I’m white, and I prefer meat medium well to well, probably because that’s how my mom always cooked it.

I’ve never been to a steakhouse that didn’t offer rare steak - and I eat regularly at Waffle House, so it’s not like I’m some hoity-toity diner. Blue, sure, that’s hard to get.

Thanks for that. I learned a lot from that article.

You don’t really need special tools. You can make a great rare steak with just your stovetop, oven, and a cast iron pan.

Yeah, Saltgrass and Texas Land and Cattle are in the same tier of steakhouses as Longhorn, and they have no lack of minority patrons as far as I can tell.

And to follow up a bit on what Mosier was saying, the hard part about making a good rare/med-rare steak is that since steaks are cooked from the outside in, there’s always a doneness gradient from the outside to the inside. You may have the very middle rare, but it’ll grade outward to well-done near the surface. The extent of the various donenesses in the gradient depends on the method and the temperature that you cook it at.

For example, it’s relatively easy to take something totally raw and sear the outside, leaving the inside raw. This is done to tuna steaks all the time- you just need an extremely hot pan or fire. And it’s easy enough to cook the whole thing to a relatively uniform medium-rare; just find some way to use a temperature of 130 degrees or so, and you’ll have it. The hard part is to use a charcoal or gas fire of 500-1000 degrees and somehow get that seared/charred crust on the outside without managing to cook 2/3 of it to well done in the process.
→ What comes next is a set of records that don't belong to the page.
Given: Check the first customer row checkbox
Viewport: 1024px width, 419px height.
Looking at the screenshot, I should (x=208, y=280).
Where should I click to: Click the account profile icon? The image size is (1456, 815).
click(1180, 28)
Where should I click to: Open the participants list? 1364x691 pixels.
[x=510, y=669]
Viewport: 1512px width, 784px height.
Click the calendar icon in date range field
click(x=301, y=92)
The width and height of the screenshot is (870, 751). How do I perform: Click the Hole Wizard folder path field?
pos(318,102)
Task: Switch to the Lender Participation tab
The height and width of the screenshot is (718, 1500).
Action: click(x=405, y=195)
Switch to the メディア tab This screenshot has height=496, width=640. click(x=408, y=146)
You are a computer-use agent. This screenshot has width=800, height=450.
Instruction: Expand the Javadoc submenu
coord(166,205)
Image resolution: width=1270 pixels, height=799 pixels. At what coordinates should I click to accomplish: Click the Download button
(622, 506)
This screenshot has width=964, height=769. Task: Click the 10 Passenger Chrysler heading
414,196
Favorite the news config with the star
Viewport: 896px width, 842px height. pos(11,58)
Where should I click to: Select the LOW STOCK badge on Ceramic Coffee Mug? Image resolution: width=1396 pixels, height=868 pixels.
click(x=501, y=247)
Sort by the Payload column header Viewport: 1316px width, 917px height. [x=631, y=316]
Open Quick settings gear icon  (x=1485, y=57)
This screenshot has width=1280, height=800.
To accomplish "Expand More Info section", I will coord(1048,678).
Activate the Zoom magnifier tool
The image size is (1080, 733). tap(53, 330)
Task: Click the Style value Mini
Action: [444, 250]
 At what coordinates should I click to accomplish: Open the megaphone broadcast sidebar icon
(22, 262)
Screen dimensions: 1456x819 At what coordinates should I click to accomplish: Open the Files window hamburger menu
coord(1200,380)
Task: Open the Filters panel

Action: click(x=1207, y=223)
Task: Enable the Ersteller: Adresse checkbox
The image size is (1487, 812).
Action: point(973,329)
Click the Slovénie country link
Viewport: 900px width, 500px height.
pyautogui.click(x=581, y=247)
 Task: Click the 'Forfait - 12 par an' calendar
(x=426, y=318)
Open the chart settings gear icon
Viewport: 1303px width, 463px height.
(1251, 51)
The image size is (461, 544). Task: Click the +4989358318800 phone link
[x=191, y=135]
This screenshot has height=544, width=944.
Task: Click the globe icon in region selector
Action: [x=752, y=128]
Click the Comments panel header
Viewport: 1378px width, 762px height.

Many steakhouses probably cook the steak on a lower temperature grill or in an oven until it’s mostly cooked, and then very briefly put it under the super-hot broiler to crisp up the outside. Some more cuisine-oriented places may even cook their steaks sous-vide to exactly the temp they want, and then briefly sear it.

But Mosier’s right that it’s very hard, if not impossible to slap a piece of raw meat on a 1000 degree grill and cook it so that the outside’s seared and the inside is a nice medium rare. You’re much more likely to end up with totally raw insides, or mostly well-done insides.

That’s exactly what I do at home. Cook a steak slowly at about 250F to your desired doneness (usually takes about 20 minutes or so), and then get a cast iron pan smoking hot and sear a minute or so each side. Perfectly seared outside and very little doneness gradient inside. No blowtorches or salamanders required. It is not very hard to make, but it does require knowledge of technique.

Wait–so, you’re saying that black people never eat raw meat?

Gored gored and kitfo are Ethiopian dishes made from raw beef. The last time I checked, Ethiopians weren’t white.

Lots of other non-white people eat raw meat in some form or another. In Korea, people eat yukhoe (kind of like steak tartare) and ganhoe (made from raw beef liver.) Nepal has kachilaa, which is made of raw water buffalo.

In case the OP was talking specifically about WASP people, and not merely people who might be counted as “white” in the US, we could mention some Middle Eastern dishes. Lebanon gives us kibbe nayeh, and Turkey would give us the similar cig kofte.

If you really want to get crazy, partially freeze the steak ahead of time, then cook it in the oven on whatever your lowest temp is, until the inside hits the temp you want (you do have to have a leave-in probe thermometer). Then pull out and sear!

(all credit to “Modernist Cooking at Home”… I’m just paraphrasing their method here)

Yup, this.

Consider turning off your smoke detector, though. I always set mine off when I try to sear meat. :o

Yes, it helps if you have a good hood/venting. It will smoke a bit. I find that I need to heat up the cast iron for about 5-8 minutes on full heat, then I turn it down to about 8/10 for the searing stage. Heating the meat in a slow oven first not only ensures even doneness, but helps with the searing as it dries the exterior a bit. (I still pat it a bit before throwing it on the pan.) When done, let rest for about 5 minutes. I also use a very thin coat of oil in the pan, as in put some oil in, and wipe out with a paper towel. What’s left is just enough.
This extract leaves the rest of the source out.